TÉMOIGNAGE – Dans le cadre du plan de rénovation urbaine de la ville, 388 logements locatifs sociaux doivent être détruits d’ici 2030. Julia, qui réside dans l’un d’entre eux à proximité du métro Fort d’Aubervilliers, raconte le sentiment de délaissement en attente de son relogement.

Vu du ciel, le bâtiment ressemble à une grande crosse de hockey. De l’immeuble qui s’étend du 25 au 35 allée Gabriel Rabot, il ne restera plus rien d’ici 2029. 190 logements sociaux vont être détruits. Julia habite la partie nord de la barre, en face de la rotonde commerciale et à deux pas de l’arrêt Fort d’Aubervilliers, qui rattache la ville à Paris grâce à la ligne 7, et bientôt la 15. Elle loge chez ses parents, avec son frère.

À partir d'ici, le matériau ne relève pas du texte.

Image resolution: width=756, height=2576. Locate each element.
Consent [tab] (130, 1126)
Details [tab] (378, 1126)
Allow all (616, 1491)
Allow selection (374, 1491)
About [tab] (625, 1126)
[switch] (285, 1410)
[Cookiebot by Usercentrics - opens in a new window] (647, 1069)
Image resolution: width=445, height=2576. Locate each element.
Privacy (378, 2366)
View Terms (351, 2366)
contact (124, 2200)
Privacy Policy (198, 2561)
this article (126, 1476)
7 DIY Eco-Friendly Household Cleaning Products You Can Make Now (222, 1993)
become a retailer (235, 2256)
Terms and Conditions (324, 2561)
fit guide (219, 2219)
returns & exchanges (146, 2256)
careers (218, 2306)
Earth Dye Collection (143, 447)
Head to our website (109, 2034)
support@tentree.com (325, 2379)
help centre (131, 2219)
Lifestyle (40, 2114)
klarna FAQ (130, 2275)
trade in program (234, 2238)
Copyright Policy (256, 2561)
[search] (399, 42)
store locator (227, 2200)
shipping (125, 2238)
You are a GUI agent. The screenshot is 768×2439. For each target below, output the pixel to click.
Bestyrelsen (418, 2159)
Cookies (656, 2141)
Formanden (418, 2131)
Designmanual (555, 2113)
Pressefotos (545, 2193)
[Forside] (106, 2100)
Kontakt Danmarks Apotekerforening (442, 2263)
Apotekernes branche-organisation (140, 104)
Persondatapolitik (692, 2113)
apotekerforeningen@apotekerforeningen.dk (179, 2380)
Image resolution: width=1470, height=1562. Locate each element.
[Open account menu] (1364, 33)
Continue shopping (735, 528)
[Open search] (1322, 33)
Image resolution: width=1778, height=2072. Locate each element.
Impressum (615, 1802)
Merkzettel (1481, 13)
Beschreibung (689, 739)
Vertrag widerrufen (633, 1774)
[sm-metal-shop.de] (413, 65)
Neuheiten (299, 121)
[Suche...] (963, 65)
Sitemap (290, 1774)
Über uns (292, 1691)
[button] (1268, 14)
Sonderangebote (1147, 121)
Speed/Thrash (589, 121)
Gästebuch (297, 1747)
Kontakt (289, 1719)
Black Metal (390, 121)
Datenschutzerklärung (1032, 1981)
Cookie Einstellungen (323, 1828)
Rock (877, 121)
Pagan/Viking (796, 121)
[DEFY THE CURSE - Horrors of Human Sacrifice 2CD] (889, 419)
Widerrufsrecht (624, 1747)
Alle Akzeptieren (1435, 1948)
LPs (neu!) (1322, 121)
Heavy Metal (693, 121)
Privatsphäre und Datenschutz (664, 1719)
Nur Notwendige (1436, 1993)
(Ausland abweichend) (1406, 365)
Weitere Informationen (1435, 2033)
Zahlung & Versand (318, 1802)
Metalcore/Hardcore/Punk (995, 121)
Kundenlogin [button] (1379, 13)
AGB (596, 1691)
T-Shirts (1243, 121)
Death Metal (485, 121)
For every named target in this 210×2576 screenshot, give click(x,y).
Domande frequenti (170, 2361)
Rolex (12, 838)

« On nous a annoncé qu’on allait être relogés en 2026 ou 2027, mais on n’a pas plus d’informations. Ça reste flou », témoigne la jeune femme de 26 ans en affichant une mine perplexe. Où sera-t-elle relogée ? « Aubervilliers, Drancy, La Courneuve… Des villes ont été évoquées, mais on ne sait pas encore exactement ». Une incertitude préoccupante car ces derniers temps, les conditions de vie se dégradent. Et l’Office public de l’habitat (OPH), bailleur en charge du logement, ne s’attaque pas au fond des problèmes.
Poissons d’argent et plomberie à l’agonie

Les murs décrépis et la peinture émailliée reflètent l’usure du bâtiment. Depuis deux ans, Julia subit impuissante l’insalubrité de son appartement. Tout l’immeuble est concerné. « On a eu des punaises de lit, des rats, des cafards, même des poissons d’argent (insectes qui pullulent dans les milieux humides et chauds) ». Des nuisibles qui réapparaissent chaque fois qu’ils s’en débarrassent.
Si la jeune femme reconnait que l’OPH déplace des équipes à leur demande, elle le sentiment qu’il ne traite pas ces problèmes à la racine. « Ça fait deux ans qu’on a l’impression que l’entretien n’est que superficiel ». Côté installations, ce n’est pas mieux. Elle raconte la plomberie à deux doigts de rendre l’âme, occasionnant des toilettes et des éviers bouchés. Il faut se battre avec le ballon pour tirer de l’eau chaude du robinet, et quand il commence à faire froid… « Le chauffage ne marche jamais. C’est embêtant, c’est pile quand on en a besoin l’hiver ». Cette dégradation, elle la constate au quotidien… à peu près depuis l’annonce de la démolition de l’immeuble. Contacté pour savoir si l’entretien du bâtiment est négligé depuis que sa destruction est prévue, l’OPH n’a pas répondu à nos sollicitations.
Démolir sans rénover
Cet immeuble, ses parents y habitent depuis plus de vingt ans. « Avant l’euro », se souvient-elle de la bouche de son père Dominique. Sur le palier de l’immeuble, sa mère Sybila descend pour faire ses courses, chariot à la main. D’ici, elle aperçoit le Franprix qui fait l’angle, auquel elle se rend chaque semaine. Elle déplore de devoir quitter son appartement. « On a vécu ici toute notre vie, le quartier est agréable et surtout bien desservi avec le métro à côté », regrette-t-elle. Un souhait qui résonne avec la proposition du candidat LFI Guillaume Lescaut, qui promet de faire primer la rénovation sur la destruction de logements sociaux.
Plutôt que de quitter son immeuble, elle préfèrerait que de vrais travaux de rénovation soient menés, pour rendre son confort à l’habitat. Surtout que ces dernières années, leur loyer a connu des augmentations successives, alors même que les conditions d’habitation empiraient. En 2026, les loyers devraient rester identiques : le gel a été voté pour tous les logements dépendants de l’OPH. Mais malgré des services qui laissent à désirer, les factures de gaz et d’électricité elles, grimpent toujours un peu plus.
Julia ne sait pas si elle emménagera avec ses parents lorsque le relogement se précisera. « Ce sera peut-être pour moi le moment de quitter le domicile familial ». Avec l’angoisse de voir ses parents déplacés loin du quartier qui les a vus construire toute leur vie de famille.